L 1 2Rs 5, 1-15a; Sl 41 (42), 2-3; 42, 3. 4 Ev Lc 4, 24-30
O título maior que alguém pode receber à face da terra é o de filho de Deus. E este título está à disposição de todos os homens e mulheres do mundo inteiro. Pelo Batismo. Este Sacramento pode possibilitar que todo o ser humano, por Cristo, tenha acesso à vida eterna. Ritualmente parece ser muito simples, mas implica um caminho de crescimento que acontece em nós quando seguimos Jesus e se torna patente quando realizamos a missão que Ele tem para cada um de nós.
É o que nos mostra a primeira leitura. O sírio Naamã encontrara-se leproso e foi por intermédio de uma menina síria que ele descobriu que poderia ir ao encontro do profeta Eliseu. Como diz a leitura, confiando na menina e com autorização do rei da Síria, Naamã “pôs-se a caminho”. Mas como vemos na sua aventura, o caminho tem as suas dificuldades. Há dificuldades que são externas: o rei da Síria que o acolheu à primeira não lhe quis facilitar o acesso ao profeta. Mas também há dificuldades internas: o profeta Eliseu mandou Naamã fazer um ritual que aparentemente lhe parecia fácil demais para ficar curado, de modo que ele quereria fazer algo mais extraordinário, como um toque especial do profeta.
Por vezes, no nosso caminho batismal também acontece assim: encontramos dificuldades interiores ou exteriores que, por defeito (de presença) ou por excesso (de intimidade), nos impedem de percorrer o caminho que nos leva até Cristo e a partir de Cristo, na missão da Igreja.
Este episódio do Antigo Testamento e o que diz respeito a Elias e à viúva de Sarepta foram evocados por Jesus num episódio delicado da sua missão: quando Ele foi à sua terra e percebeu que os seus conterrâneos não O levaram a sério.

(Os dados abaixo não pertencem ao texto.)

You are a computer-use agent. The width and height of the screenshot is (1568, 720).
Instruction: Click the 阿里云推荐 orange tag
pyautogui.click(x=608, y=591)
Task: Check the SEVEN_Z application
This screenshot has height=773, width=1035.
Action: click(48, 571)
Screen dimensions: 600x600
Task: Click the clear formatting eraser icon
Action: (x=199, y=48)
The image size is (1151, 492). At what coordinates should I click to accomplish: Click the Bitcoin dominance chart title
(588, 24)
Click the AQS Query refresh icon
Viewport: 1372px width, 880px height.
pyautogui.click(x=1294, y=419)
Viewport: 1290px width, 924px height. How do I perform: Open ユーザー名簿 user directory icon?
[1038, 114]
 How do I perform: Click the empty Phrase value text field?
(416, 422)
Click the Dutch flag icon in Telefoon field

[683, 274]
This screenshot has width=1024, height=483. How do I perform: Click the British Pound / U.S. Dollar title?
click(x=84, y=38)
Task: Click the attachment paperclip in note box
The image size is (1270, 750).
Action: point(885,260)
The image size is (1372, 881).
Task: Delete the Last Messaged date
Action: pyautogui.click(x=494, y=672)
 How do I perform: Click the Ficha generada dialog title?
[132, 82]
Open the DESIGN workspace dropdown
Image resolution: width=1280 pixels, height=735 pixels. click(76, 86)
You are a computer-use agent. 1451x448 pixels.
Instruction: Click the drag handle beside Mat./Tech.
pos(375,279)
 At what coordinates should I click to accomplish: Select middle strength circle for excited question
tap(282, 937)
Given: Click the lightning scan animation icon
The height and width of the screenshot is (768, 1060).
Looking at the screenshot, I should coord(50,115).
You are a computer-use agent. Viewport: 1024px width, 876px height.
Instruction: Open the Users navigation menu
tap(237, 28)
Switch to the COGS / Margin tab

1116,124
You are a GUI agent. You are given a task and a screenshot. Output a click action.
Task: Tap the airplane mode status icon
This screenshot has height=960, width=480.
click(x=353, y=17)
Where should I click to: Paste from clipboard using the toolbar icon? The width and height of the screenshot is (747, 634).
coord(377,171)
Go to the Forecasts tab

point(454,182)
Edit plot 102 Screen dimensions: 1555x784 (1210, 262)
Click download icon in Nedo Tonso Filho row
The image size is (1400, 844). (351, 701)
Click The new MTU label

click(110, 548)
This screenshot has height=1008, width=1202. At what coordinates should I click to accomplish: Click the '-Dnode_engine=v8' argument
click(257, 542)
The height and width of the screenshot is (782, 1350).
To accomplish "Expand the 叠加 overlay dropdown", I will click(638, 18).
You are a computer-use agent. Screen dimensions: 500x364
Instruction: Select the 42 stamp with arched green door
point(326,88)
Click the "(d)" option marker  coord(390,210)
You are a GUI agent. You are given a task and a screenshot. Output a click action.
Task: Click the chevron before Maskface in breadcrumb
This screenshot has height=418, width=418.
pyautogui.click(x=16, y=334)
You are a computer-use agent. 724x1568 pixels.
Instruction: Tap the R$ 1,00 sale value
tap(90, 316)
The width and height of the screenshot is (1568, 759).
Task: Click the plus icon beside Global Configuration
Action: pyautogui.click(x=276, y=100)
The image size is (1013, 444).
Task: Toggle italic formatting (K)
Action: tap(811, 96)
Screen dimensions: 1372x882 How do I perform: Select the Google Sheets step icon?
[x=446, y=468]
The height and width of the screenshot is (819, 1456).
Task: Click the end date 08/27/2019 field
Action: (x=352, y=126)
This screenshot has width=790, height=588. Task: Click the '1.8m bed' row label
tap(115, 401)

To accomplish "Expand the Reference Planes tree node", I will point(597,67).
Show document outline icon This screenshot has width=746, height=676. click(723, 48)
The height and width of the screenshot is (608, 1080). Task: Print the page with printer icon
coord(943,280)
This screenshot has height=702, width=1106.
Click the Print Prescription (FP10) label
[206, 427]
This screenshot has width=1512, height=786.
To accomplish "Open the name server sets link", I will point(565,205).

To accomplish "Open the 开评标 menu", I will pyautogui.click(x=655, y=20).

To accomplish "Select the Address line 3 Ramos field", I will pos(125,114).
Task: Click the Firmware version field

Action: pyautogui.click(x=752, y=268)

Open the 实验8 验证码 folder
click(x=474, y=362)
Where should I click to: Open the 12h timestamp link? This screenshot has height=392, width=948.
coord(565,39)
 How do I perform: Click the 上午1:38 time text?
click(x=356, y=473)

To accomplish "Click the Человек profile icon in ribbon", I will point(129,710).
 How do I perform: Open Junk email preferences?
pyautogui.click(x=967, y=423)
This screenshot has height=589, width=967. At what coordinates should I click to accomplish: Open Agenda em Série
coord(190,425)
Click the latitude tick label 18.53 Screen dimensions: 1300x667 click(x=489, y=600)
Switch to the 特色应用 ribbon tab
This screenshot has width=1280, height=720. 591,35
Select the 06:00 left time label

Talvez por confiança a mais, não O queriam ali muito presente. Porque será? Certamente porque o contacto com Jesus transforma as vidas humanas para melhor. Muitas vezes, as suas propostas incomodam e levam a uma mudança radical. E porque nós costumamos agarrar-nos às nossas seguranças pessoais, custa-nos aguentar o que Ele nos pede e sugere, tendo em vista a vida nova que Ele vive e propõe, para que tenhamos vida em abundância.
É por isso que Jesus está a ser “expulso” de muitos lugares e cidades. E até de muitos corações. É porque Ele favorece uma mudança significativa. Ele é “porta” para uma existência plena e não “muro” que possa obstruir a nossa felicidade.